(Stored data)
────────
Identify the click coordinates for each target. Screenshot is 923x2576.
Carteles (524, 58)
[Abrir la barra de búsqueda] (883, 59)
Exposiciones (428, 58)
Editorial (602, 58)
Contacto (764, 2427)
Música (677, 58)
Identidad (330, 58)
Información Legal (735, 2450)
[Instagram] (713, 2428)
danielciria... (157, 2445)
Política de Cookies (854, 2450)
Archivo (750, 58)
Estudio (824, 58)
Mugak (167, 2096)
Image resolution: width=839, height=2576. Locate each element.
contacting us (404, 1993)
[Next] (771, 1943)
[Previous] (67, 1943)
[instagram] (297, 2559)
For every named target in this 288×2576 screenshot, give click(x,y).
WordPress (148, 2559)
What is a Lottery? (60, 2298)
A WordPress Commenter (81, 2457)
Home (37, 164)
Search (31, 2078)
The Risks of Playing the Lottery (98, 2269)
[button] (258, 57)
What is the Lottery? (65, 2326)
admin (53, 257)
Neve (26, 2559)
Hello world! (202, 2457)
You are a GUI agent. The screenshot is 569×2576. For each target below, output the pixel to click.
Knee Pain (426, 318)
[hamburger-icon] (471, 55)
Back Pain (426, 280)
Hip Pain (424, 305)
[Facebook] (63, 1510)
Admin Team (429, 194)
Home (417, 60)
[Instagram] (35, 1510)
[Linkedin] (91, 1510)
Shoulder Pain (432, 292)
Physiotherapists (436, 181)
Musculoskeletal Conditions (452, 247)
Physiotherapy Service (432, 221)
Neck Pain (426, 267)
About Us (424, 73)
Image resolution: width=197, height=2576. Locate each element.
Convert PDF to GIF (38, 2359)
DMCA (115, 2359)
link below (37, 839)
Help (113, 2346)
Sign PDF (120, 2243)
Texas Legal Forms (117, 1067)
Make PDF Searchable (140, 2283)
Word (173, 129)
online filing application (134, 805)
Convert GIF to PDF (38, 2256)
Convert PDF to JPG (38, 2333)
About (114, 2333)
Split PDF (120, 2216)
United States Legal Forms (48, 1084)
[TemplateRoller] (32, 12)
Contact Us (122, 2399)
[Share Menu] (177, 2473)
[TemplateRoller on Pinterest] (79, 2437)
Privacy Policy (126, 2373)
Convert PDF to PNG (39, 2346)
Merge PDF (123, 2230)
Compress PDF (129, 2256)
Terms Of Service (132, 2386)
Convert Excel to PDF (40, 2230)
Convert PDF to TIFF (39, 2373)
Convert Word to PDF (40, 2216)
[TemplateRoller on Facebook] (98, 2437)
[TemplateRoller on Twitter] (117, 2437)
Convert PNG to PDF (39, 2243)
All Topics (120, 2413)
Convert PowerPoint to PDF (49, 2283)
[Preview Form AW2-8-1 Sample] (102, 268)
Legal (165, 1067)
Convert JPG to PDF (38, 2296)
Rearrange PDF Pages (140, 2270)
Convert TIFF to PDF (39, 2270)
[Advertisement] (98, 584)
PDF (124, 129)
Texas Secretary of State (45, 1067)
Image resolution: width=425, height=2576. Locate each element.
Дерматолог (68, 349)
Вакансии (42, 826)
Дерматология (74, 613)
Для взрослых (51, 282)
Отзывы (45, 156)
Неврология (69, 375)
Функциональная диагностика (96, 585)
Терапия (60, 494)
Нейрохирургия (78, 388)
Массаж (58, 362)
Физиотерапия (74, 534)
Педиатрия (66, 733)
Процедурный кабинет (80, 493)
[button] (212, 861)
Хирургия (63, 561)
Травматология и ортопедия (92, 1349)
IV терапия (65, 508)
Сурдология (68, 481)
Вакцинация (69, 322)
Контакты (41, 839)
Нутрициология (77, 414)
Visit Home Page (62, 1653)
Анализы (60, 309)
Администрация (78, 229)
────────
Write out exactly the lines above from the line with "Neve (26, 2559)" through the line with "Convert PowerPoint to PDF (49, 2283)", both of them included, and leave out all other lines.

Neve (26, 2559)
Hello world! (202, 2457)
You are a GUI agent. The screenshot is 569×2576. For each target below, output the pixel to click.
Knee Pain (426, 318)
[hamburger-icon] (471, 55)
Back Pain (426, 280)
Hip Pain (424, 305)
[Facebook] (63, 1510)
Admin Team (429, 194)
Home (417, 60)
[Instagram] (35, 1510)
[Linkedin] (91, 1510)
Shoulder Pain (432, 292)
Physiotherapists (436, 181)
Musculoskeletal Conditions (452, 247)
Physiotherapy Service (432, 221)
Neck Pain (426, 267)
About Us (424, 73)
Image resolution: width=197, height=2576. Locate each element.
Convert PDF to GIF (38, 2359)
DMCA (115, 2359)
link below (37, 839)
Help (113, 2346)
Sign PDF (120, 2243)
Texas Legal Forms (117, 1067)
Make PDF Searchable (140, 2283)
Word (173, 129)
online filing application (134, 805)
Convert GIF to PDF (38, 2256)
Convert PDF to JPG (38, 2333)
About (114, 2333)
Split PDF (120, 2216)
United States Legal Forms (48, 1084)
[TemplateRoller] (32, 12)
Contact Us (122, 2399)
[Share Menu] (177, 2473)
[TemplateRoller on Pinterest] (79, 2437)
Privacy Policy (126, 2373)
Convert PDF to PNG (39, 2346)
Merge PDF (123, 2230)
Compress PDF (129, 2256)
Terms Of Service (132, 2386)
Convert Excel to PDF (40, 2230)
Convert PDF to TIFF (39, 2373)
Convert Word to PDF (40, 2216)
[TemplateRoller on Facebook] (98, 2437)
[TemplateRoller on Twitter] (117, 2437)
Convert PNG to PDF (39, 2243)
All Topics (120, 2413)
Convert PowerPoint to PDF (49, 2283)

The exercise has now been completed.